MATERIAL PROVIDED:
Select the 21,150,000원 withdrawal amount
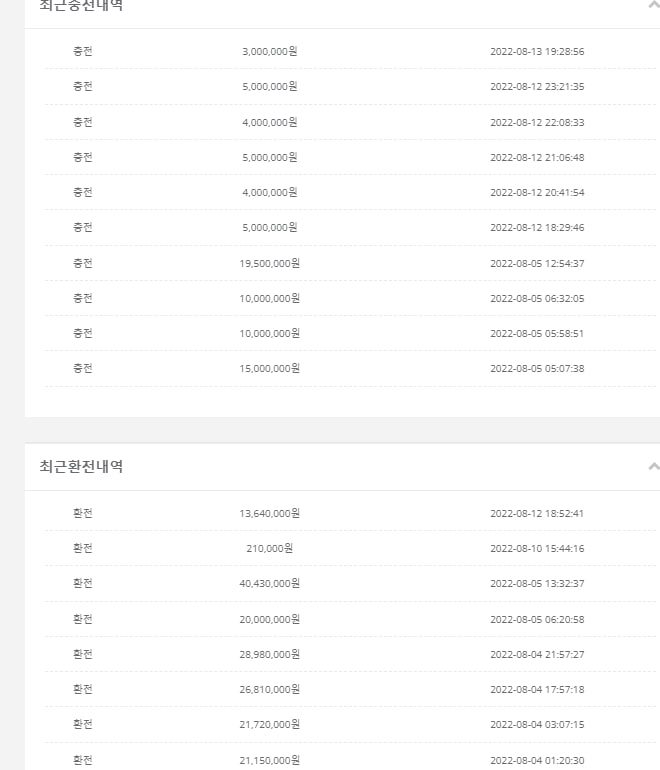660x770 pixels. 270,760
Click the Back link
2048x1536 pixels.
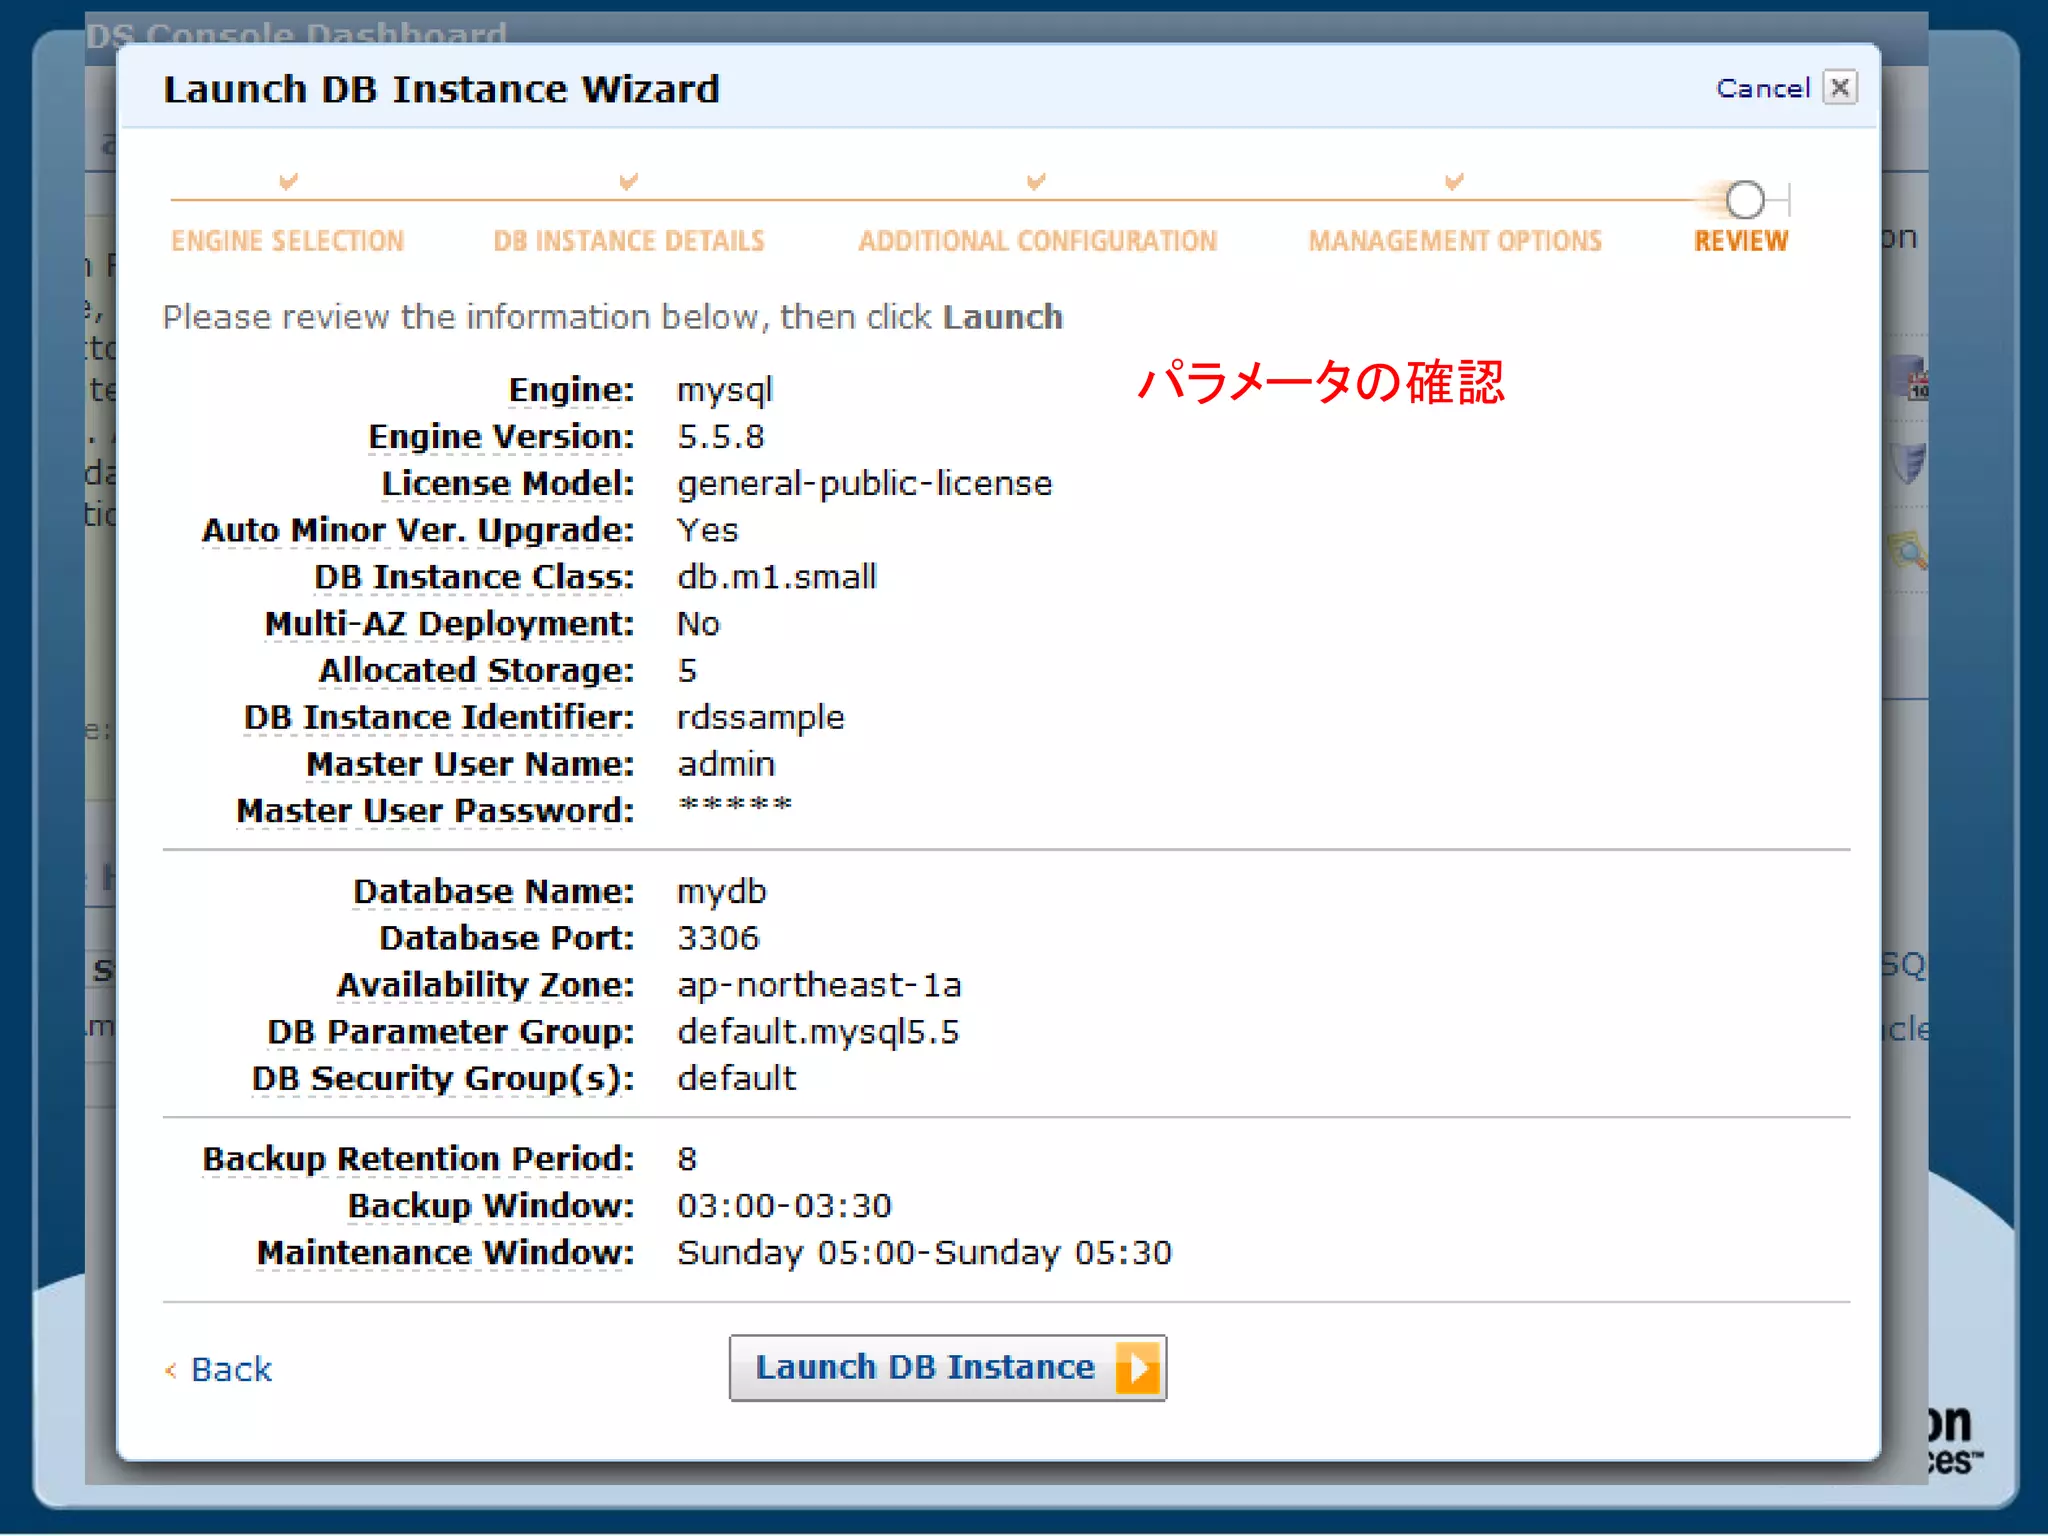231,1369
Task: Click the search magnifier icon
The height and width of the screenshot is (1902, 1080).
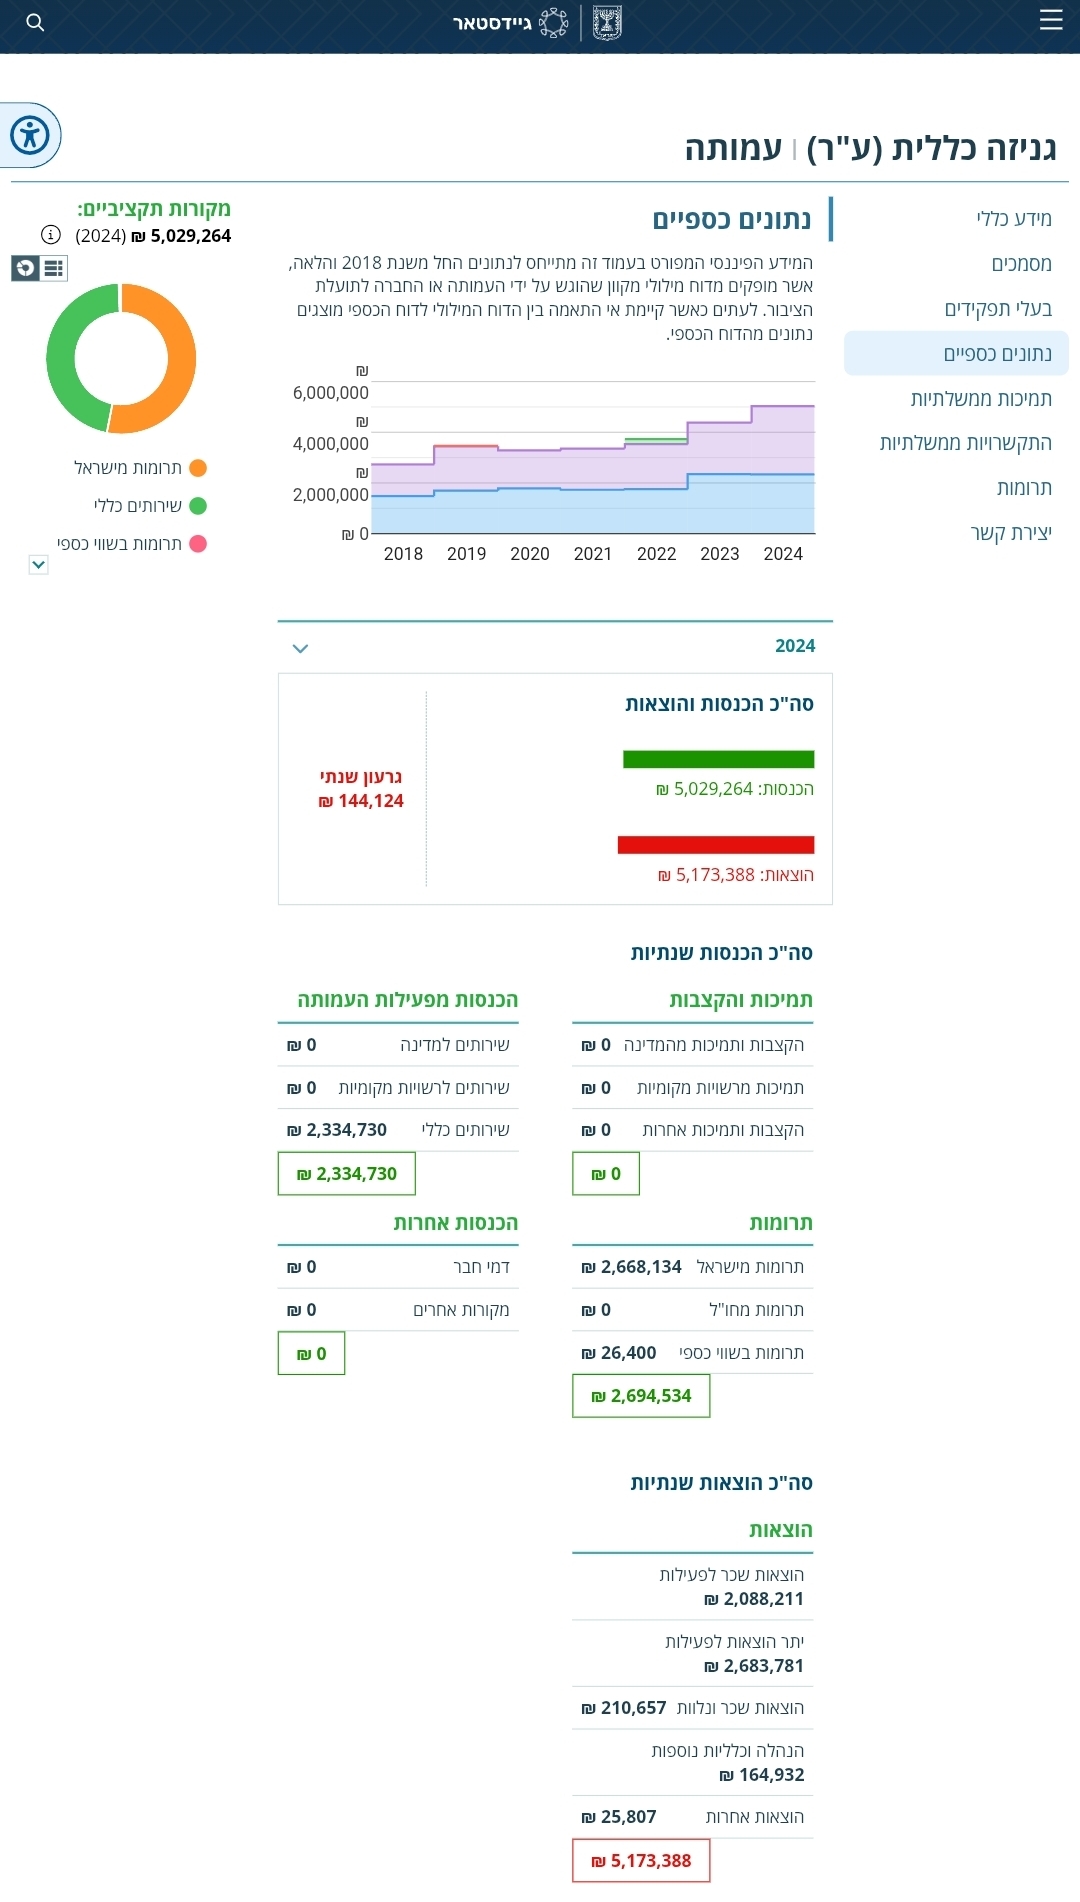Action: click(x=35, y=22)
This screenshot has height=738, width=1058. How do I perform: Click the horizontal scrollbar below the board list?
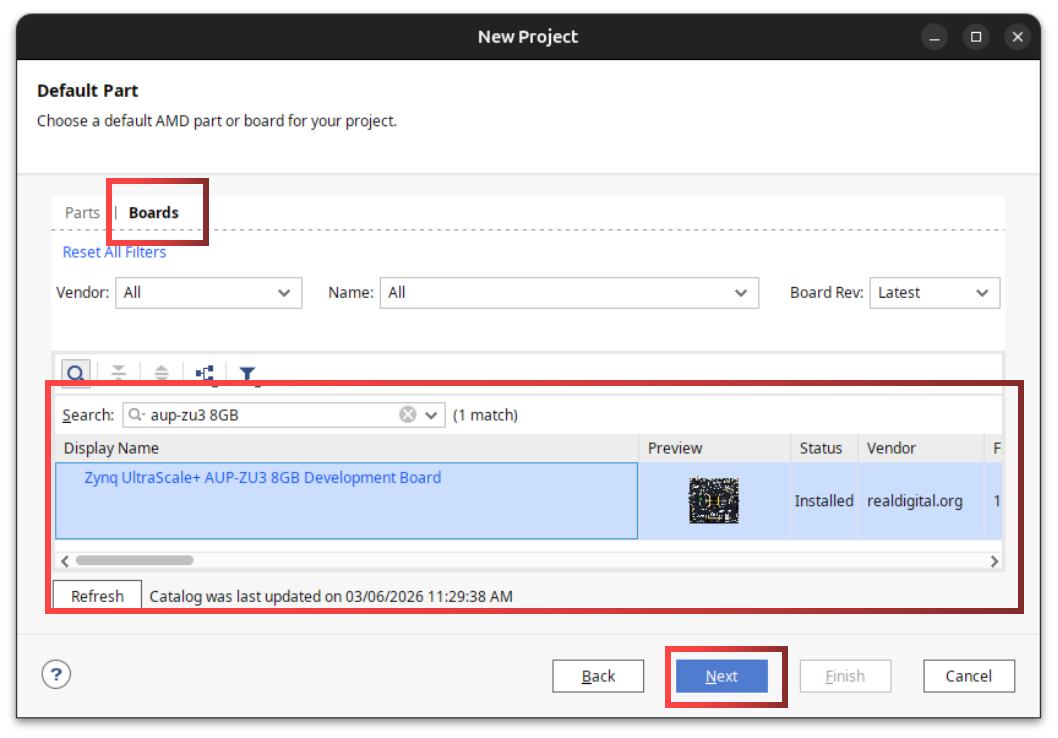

PROBLEM TO SOLVE: Copy out every line of the material above word for word, leaving out the pictures.

FINISHED TASK:
Select the 21,150,000원 withdrawal amount
660x770 pixels. 270,760
Click the Back link
2048x1536 pixels.
231,1369
Task: Click the search magnifier icon
The height and width of the screenshot is (1902, 1080).
Action: click(x=35, y=22)
This screenshot has height=738, width=1058. How do I perform: Click the horizontal scrollbar below the board list?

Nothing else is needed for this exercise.